» **Task requirements**
Print, exactly and completely, the data that appears below.

» **Records for the exercise**
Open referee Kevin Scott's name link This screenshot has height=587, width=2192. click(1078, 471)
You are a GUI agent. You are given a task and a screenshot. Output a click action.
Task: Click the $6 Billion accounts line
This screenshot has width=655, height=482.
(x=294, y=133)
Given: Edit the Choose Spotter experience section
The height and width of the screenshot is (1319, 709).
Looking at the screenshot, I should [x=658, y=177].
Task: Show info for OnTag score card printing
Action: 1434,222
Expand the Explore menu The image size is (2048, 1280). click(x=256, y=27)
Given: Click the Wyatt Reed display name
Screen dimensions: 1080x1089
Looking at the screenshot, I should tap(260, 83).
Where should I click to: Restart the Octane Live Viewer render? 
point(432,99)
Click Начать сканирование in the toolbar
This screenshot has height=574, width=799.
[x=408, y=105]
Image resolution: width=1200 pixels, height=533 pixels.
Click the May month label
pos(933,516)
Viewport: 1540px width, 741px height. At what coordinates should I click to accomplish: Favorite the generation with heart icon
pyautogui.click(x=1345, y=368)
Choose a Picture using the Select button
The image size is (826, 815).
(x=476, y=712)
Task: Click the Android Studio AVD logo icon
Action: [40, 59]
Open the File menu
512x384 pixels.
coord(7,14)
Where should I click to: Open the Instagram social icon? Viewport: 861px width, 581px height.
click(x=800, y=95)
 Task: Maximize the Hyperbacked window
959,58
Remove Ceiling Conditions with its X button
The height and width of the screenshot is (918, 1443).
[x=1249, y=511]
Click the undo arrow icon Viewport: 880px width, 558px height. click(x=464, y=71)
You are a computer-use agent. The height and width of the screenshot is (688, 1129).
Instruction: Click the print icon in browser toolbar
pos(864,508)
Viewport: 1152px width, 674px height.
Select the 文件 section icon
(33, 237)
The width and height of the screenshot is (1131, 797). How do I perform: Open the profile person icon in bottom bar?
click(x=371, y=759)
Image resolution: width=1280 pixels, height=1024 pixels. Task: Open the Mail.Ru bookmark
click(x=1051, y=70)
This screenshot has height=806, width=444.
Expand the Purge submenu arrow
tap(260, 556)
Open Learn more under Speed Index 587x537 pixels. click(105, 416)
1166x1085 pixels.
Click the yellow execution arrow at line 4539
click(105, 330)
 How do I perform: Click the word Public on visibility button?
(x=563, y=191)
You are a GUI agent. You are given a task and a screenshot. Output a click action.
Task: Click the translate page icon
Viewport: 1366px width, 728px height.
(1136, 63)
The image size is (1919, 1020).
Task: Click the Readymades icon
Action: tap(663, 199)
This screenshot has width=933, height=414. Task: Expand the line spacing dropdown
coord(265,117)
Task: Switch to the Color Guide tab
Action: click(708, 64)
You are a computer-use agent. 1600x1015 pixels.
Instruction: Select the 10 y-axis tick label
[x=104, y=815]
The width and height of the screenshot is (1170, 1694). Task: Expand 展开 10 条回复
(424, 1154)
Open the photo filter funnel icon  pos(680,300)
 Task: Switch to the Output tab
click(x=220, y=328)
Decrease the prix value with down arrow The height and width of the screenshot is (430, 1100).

» **Solution for this problem**
Open referee Kevin Scott's name link This screenshot has height=587, width=2192. click(1078, 471)
You are a GUI agent. You are given a task and a screenshot. Output a click action.
Task: Click the $6 Billion accounts line
This screenshot has width=655, height=482.
(x=294, y=133)
Given: Edit the Choose Spotter experience section
The height and width of the screenshot is (1319, 709).
Looking at the screenshot, I should [x=658, y=177].
Task: Show info for OnTag score card printing
Action: 1434,222
Expand the Explore menu The image size is (2048, 1280). click(x=256, y=27)
Given: Click the Wyatt Reed display name
Screen dimensions: 1080x1089
Looking at the screenshot, I should tap(260, 83).
Where should I click to: Restart the Octane Live Viewer render? 
point(432,99)
Click Начать сканирование in the toolbar
This screenshot has height=574, width=799.
[x=408, y=105]
Image resolution: width=1200 pixels, height=533 pixels.
Click the May month label
pos(933,516)
Viewport: 1540px width, 741px height. At what coordinates should I click to accomplish: Favorite the generation with heart icon
pyautogui.click(x=1345, y=368)
Choose a Picture using the Select button
The image size is (826, 815).
(x=476, y=712)
Task: Click the Android Studio AVD logo icon
Action: [40, 59]
Open the File menu
512x384 pixels.
coord(7,14)
Where should I click to: Open the Instagram social icon? Viewport: 861px width, 581px height.
click(x=800, y=95)
 Task: Maximize the Hyperbacked window
959,58
Remove Ceiling Conditions with its X button
The height and width of the screenshot is (918, 1443).
[x=1249, y=511]
Click the undo arrow icon Viewport: 880px width, 558px height. click(x=464, y=71)
You are a computer-use agent. The height and width of the screenshot is (688, 1129).
Instruction: Click the print icon in browser toolbar
pos(864,508)
Viewport: 1152px width, 674px height.
Select the 文件 section icon
(33, 237)
The width and height of the screenshot is (1131, 797). How do I perform: Open the profile person icon in bottom bar?
click(x=371, y=759)
Image resolution: width=1280 pixels, height=1024 pixels. Task: Open the Mail.Ru bookmark
click(x=1051, y=70)
This screenshot has height=806, width=444.
Expand the Purge submenu arrow
tap(260, 556)
Open Learn more under Speed Index 587x537 pixels. click(105, 416)
1166x1085 pixels.
Click the yellow execution arrow at line 4539
click(105, 330)
 How do I perform: Click the word Public on visibility button?
(x=563, y=191)
You are a GUI agent. You are given a task and a screenshot. Output a click action.
Task: Click the translate page icon
Viewport: 1366px width, 728px height.
(1136, 63)
The image size is (1919, 1020).
Task: Click the Readymades icon
Action: tap(663, 199)
This screenshot has width=933, height=414. Task: Expand the line spacing dropdown
coord(265,117)
Task: Switch to the Color Guide tab
Action: click(708, 64)
You are a computer-use agent. 1600x1015 pixels.
Instruction: Select the 10 y-axis tick label
[x=104, y=815]
The width and height of the screenshot is (1170, 1694). Task: Expand 展开 10 条回复
(424, 1154)
Open the photo filter funnel icon  pos(680,300)
 Task: Switch to the Output tab
click(x=220, y=328)
Decrease the prix value with down arrow The height and width of the screenshot is (430, 1100).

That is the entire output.